Un bruit sourd et mécanique retentit, résonnant contre les parois de fer et d'acier. La gorge d'Eryka se serra un bref instant, l'empechant d'avaler sa salive correctement, nouant son estomac. Tsadkiel lui sera la main pour la réconforter, sentant la tension qui allourdissait ses muscles.

"Comme les deux parties d'une épée. Je serais la garde, c'est moi qui te guiderais. Et tu seras la lame, fine et acérée. Tu porteras l'assaut. D'accord ?"

L'elfe hocha la tête, prenant son élan. Le bruit se rapprochait petit à petit, dans un grondement crescendo, entrecoupé de son plus brut et sec. Tout au bout du tunnel, ils guettaient la chose qui allait brusquement surgir.

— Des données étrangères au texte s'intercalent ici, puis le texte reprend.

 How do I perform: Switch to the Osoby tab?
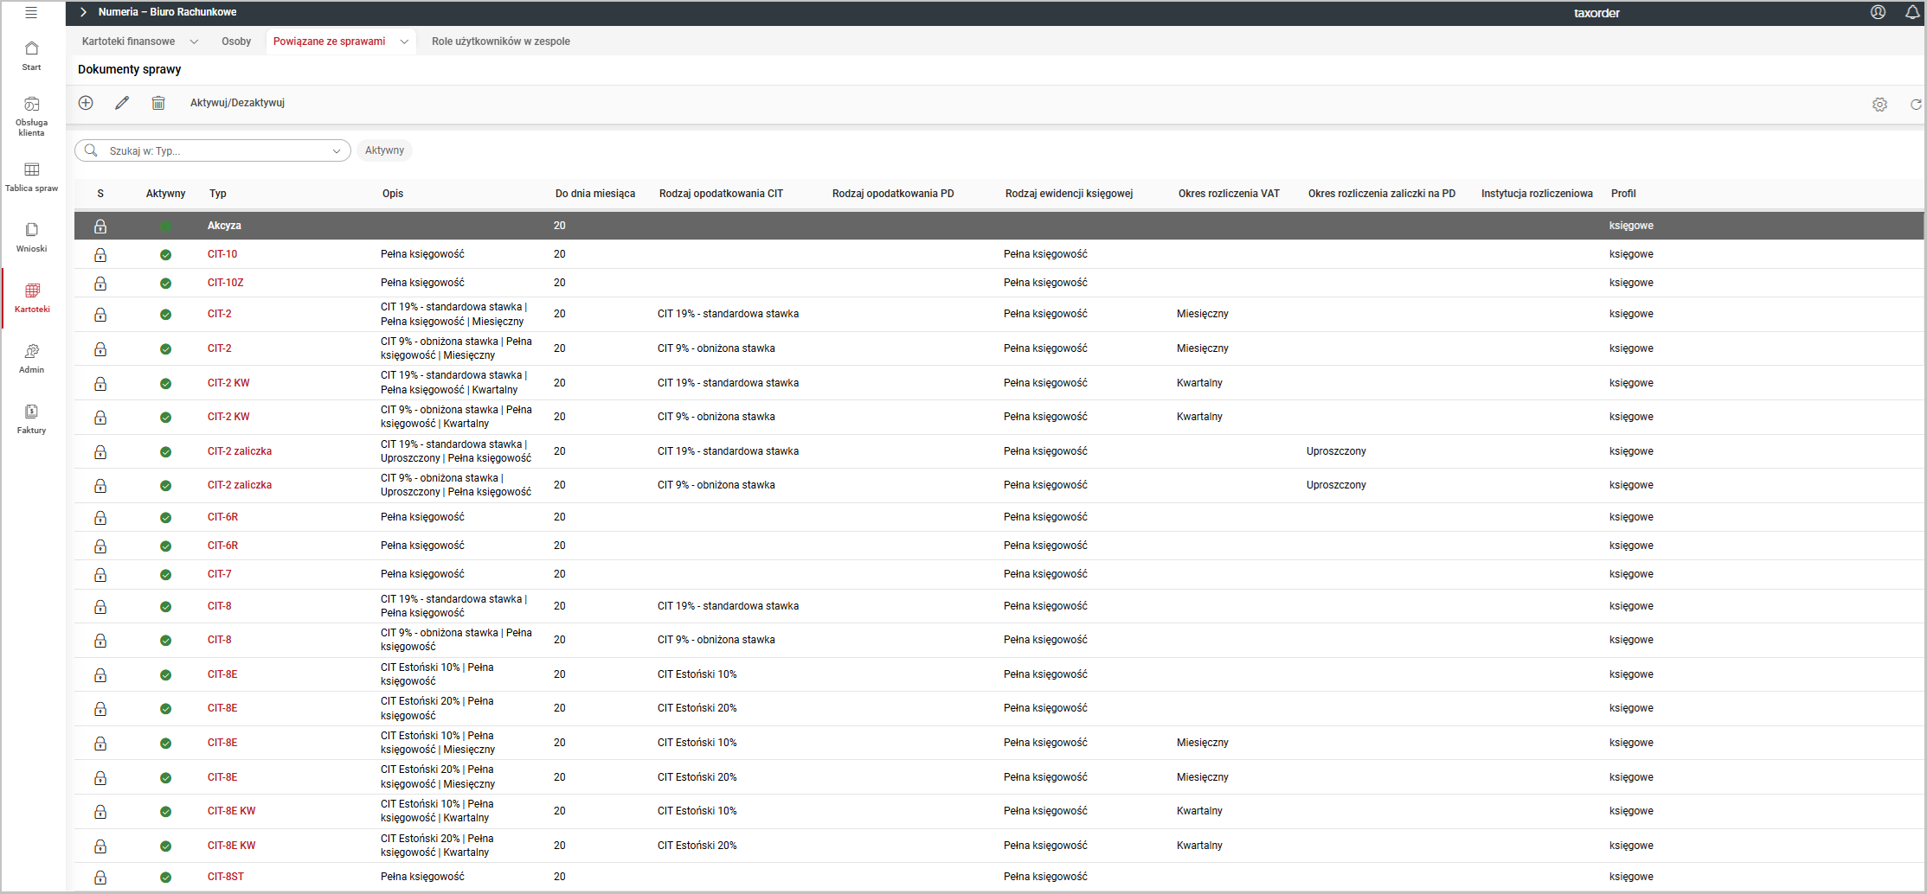(x=236, y=42)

"Tu es prête ? Il arrive..."

Eryka jeta un dernier coup d'oeil à leurs mains jointes, liées par un ruban de soie rouge. Se caler sur sa respiration, sur les battements de son coeur, comme si ils n'étaient plus qu'un seul esprit et un seul corps.
Une lourde lueur apparut au loin se rapprochant à une vitesse folle, faisant même trembler les murs en un rugissement assourdissant. Eryka sentit alors le déclic. Ils se mirent à courir d'une seule et même foulée droit sur lui et au dernier moment, alors que leur pas touchaient le rebord d'un gouffre, ils bondirent ensemble... mais un instant trop tard.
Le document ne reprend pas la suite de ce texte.